= Claudiu Crăciun =

Romanian academic, activist and politician

Claudiu Crăciun (born 2 November 1978) is a Romanian academic, environmental and civic activist. A lecturer at the National School of Political Science and Public Administration, Crăciun has been active in Romanian civil society, having been involved in the 2012 Romanian protests, the 2013 Romanian protests against the Roșia Montană Project and the protests against illegal logging in 2015. He led a campaign to run as a candidate at the 2019 Romanian presidential election, which collected 13,000 signatures but failed to meet the threshold required (200,000) by Romanian electoral law. He is the Secretary-General of the Democracy and Solidarity Party (Demos), founded in 2016 and registered in 2018.

==Activism and protests==
===2012 Romanian protests===

In January 2012, Crăciun was one of the people involved in the 2012 Romanian protests.
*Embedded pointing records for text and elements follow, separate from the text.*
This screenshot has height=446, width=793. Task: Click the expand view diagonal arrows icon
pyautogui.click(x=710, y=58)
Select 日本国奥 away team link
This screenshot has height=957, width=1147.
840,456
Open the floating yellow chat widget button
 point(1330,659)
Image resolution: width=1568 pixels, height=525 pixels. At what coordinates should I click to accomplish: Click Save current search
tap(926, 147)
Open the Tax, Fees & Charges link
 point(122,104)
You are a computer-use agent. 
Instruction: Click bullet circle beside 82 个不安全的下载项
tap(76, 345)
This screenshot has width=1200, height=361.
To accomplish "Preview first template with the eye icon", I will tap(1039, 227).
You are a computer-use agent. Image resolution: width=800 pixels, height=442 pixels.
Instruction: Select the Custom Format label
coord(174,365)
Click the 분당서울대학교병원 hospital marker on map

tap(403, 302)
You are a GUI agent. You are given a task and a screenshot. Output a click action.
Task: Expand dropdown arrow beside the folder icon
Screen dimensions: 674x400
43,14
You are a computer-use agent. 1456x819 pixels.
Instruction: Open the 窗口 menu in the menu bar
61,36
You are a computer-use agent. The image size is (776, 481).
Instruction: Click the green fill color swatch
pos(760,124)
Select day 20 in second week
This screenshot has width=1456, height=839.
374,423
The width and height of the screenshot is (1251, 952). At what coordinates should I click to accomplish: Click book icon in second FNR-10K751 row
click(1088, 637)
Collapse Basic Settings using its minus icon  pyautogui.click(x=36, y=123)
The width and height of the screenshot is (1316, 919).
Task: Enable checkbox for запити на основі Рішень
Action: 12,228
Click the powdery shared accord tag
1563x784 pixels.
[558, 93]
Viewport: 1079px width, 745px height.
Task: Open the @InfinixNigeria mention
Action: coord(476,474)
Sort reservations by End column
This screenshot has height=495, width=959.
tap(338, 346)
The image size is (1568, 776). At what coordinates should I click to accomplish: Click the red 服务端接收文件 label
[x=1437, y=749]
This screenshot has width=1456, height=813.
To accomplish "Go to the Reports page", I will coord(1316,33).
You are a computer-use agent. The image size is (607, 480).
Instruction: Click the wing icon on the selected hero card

When Remus Cernea began his collaboration with the Social-Democrats by participating to a demonstration organized by them, Crăciun resigned from the party, accusing Cernea of "the immorality of pretending to represent the protesters" and claiming that he was trying the politicization of the protests. Crăciun argued that he wanted to "reinvent the citizen" before "reinventing the politician".

===2013 protests against the Roșia Montană Project===

Crăciun was involved during the months-long 2013 protests as well, his level of involvement making the press to claim he was one of the "informal leaders" of the movement.

In 2014 Craciun was one of the civic activists asking for a complete reform of the electoral system in Romania. In 2015 he was also active in the protests against illegal logging in Romania.

===Creation of the Democracy and Solidarity Party===

Crăciun is the Secretary-General of the Democracy and Solidarity Party (Demos), which was started in 2015 as a platform and was made a political party on 15 September 2016. Demos was officially registered as one on 1 September 2018.